A review of the article played a key role towards improving my understanding of benchmarking, as it provided me with an overview of specific scenarios within which health facilities may engage in benchmarking. Ravichandran and Mishra (2014) indicate that benchmarking creates a platform for dealing with some of the underlying issues affecting a given health care organization, as it defines the expectations from different quotas on health care achievements. From my understanding, benchmarking results from the need for facilities to match the quality of output from other facilities by creating an avenue where one facility is able to collect relevant data. Thus, this means that the facility engaging the benchmarking process ought to consider the responses presented during this process as part of its capacity to engage in specific improvements.

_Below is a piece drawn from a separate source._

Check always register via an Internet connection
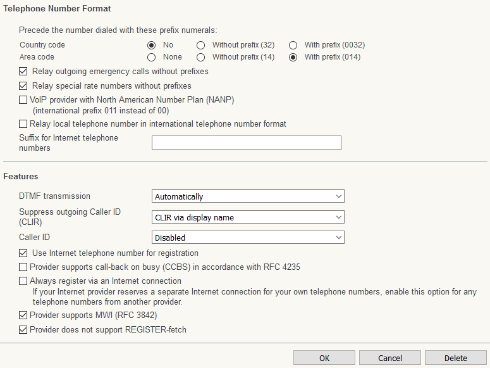This screenshot has height=368, width=490. (24, 281)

In my view, the concept of benchmarking may be utilized when dealing with the financial decision-making process in several ways that would act as determinants of success achievement in the overall improvement process. Firstly, benchmarking provides the management of a given health care facility with a clear understanding of areas in which the facility ought to invest in as part of improved quality of services. Through the benchmarking process, the facility is able to gain an overall understanding of what it means to invest in quality health care outputs with the focus being towards improved success margins. Secondly, benchmarking also highlights specific changes that a health care facility ought to implement with an aim of improving delivery of the expected quality of medical services to match the needs of health care consumers within the different market. That means that the management within the health care facility may engage in making financial decisions focused on implementing the change expected.
It is equally important to note that the process of benchmarking may present a major challenge when dealing with situations where a health care organization engages in matching with a non-credible organization. The first notable risk is that the organization engaging in the benchmarking process may reduce its credibility, as it will focus on making changes to match the non-credible organization without due consideration. As highlighted earlier, organizations engaging the benchmarking process intend to ensure that they match with the organizations they consider in their benchmarks. Secondly, engaging in benchmarking with a non-credible organization may result in a situation where the organization involved may find itself experiencing limitations in terms of quality of services for medical services offered. The non-credible organization may lack the expected platforms or metrics that define the quality of medical services, thus, creating the risk identified.
References
Creazza, A. et al (2016). Benchmarking of health technologies distribution models: An investigation of Lombardy’s local health authorities. Benchmarking: An International Journal, 23(4), 817-842.
Mulva, S. P., & Dai, J. (2009). Healthcare facility benchmarking. HERD: Health Environments Research & Design Journal, 3(1), 28-37.
Ravichandran, N., & Mishra, R. (2014). Improving efficiency and community-wide practices: benchmarking through integrated pastoral care. International Journal of Healthcare Management, 7(3), 214-200.